한빛사논문
- 조회431
Yoonhee Nam1†, Harim Koo2,3,4,5†, Yingxi Yang6†, Sang Shin2†, Zhihan Zhu6, Donggeon Kim2, Hee Jin Cho7,8, Quanhua Mu6, Seung Won Choi9, Jason K. Sa3, Yun Jee Seo2, Yejin Kim2, Kyoungmin Lee2, Jeong‑Woo Oh2, Yong‑Jun Kwon2, Woong‑Yang Park10,11, Doo‑Sik Kong12, Ho Jun Seol12, Jung‑Il Lee12, Chul‑Kee Park13, Hye Won Lee14,15*, Yeup Yoon2,10,16* and Jiguang Wang1,6,17,18
1Division of Life Science and State Key Laboratory of Molecular Neuroscience, The Hong Kong University of Science and Technology, Clear Water Bay, Kowloon, Hong Kong SAR, China.
2Institute for Refractory Cancer Research, Research Institute for Future Medicine, Samsung Medical Center, Seoul, South Korea.
3Department of Biomedical Sciences, Korea University College of Medicine, Seoul, South Korea.
4Department of Cancer Biomedical Science, Graduate School of Cancer Science and Policy, National Cancer Center, Goyang, South Korea.
5Department of Clinical Research, Research Institute and Hospital, National Cancer Center, Goyang, South Korea.
6Department of Chemical and Biological Engineering, The Hong Kong University of Science and Technology, Clear Water Bay, Kowloon, Hong Kong SAR, China.
7Department of Biomedical Convergence Science and Technology, School of Convergence, Kyungpook National University, Daegu, South Korea.
8Cell and Matrix Research Institute, Kyungpook National University, Daegu, South Korea.
9Program for Mathematical Genomics, Department of Systems Biology, Columbia University, New York, NY, USA.
10Department of Health Sciences and Technology, Samsung Advanced Institute for Health Sciences and Technology, Sungkyunkwan University, Seoul, South Korea.
11Samsung Genome Institute, Samsung Medical Center, Seoul, South Korea.
12Department of Neurosurgery, Samsung Medical Center and Sungkyunkwan University School of Medicine, Seoul, South Korea.
13Department of Neurosurgery, College of Medicine, Seoul National University and Seoul National University Hospital, Seoul, South Korea.
14Department of Urology, Center for Urologic Cancer, National Cancer Center, Goyang, South Korea.
15Department of Urology, Samsung Medical Center, Seoul, South Korea.
16Department of Biopharmaceutical Convergence, Sungkyunkwan University, Seoul, South Korea.
17Hong Kong Center for Neurodegenerative Diseases, InnoHK, Hong Kong SAR, China.
18HKUST Shenzhen-Hong Kong Collaborative Innovation Research Institute, Futian, Shenzhen, China.
†Yoonhee Nam, Harim Koo, Yingxi Yang, and Sang Shin contributed equally.
*Correspondence: Hye Won Lee, Yeup Yoon, Jiguang Wang
Abstract
Background: Although temozolomide (TMZ) has been used as a standard adjuvant chemotherapeutic agent for primary glioblastoma (GBM), treating isocitrate dehydrogenase wild-type (IDH-wt) cases remains challenging due to intrinsic and acquired drug resistance.
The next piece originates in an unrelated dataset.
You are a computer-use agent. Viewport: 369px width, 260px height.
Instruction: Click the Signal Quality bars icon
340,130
Therefore, elucidation of the molecular mechanisms of TMZ resistance is critical for its precision application.
Methods: We stratified 69 primary IDH-wt GBM patients into TMZ-resistant (n = 29) and sensitive (n = 40) groups, using TMZ screening of the corresponding patient-derived glioma stem-like cells (GSCs). Genomic and transcriptomic features were then examined to identify TMZ-associated molecular alterations. Subsequently, we developed a machine learning (ML) model to predict TMZ response from combined signatures. Moreover, TMZ response in multisector samples (52 tumor sectors from 18 cases) was evaluated to validate findings and investigate the impact of intra-tumoral heterogeneity on TMZ efficacy.
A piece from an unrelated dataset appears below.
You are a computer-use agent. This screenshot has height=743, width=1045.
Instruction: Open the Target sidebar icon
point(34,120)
Results: In vitro TMZ sensitivity of patient-derived GSCs classified patients into groups with different survival outcomes (P = 1.12e-4 for progression-free survival (PFS) and 3.63e-4 for overall survival (OS)). Moreover, we found that elevated gene expression of EGR4, PAPPA, LRRC3, and ANXA3 was associated to intrinsic TMZ resistance. In addition, other features such as 5-aminolevulinic acid negative, mesenchymal/proneural expression subtypes, and hypermutation phenomena were prone to promote TMZ resistance. In contrast, concurrent copy-number-alteration in PTEN, EGFR, and CDKN2A/B was more frequent in TMZ-sensitive samples (Fisher's exact P = 0.0102), subsequently consolidated by multi-sector sequencing analyses. Integrating all features, we trained a ML tool to segregate TMZ-resistant and sensitive groups. Notably, our method segregated IDH-wt GBM patients from The Cancer Genome Atlas (TCGA) into two groups with divergent survival outcomes (P = 4.58e-4 for PFS and 3.66e-4 for OS). Furthermore, we showed a highly heterogeneous TMZ-response pattern within each GBM patient using in vitro TMZ screening and genomic characterization of multisector GSCs. Lastly, the prediction model that evaluates the TMZ efficacy for primary IDH-wt GBMs was developed into a webserver for public usage ( http://www.wang-lab-hkust.com:3838/TMZEP ).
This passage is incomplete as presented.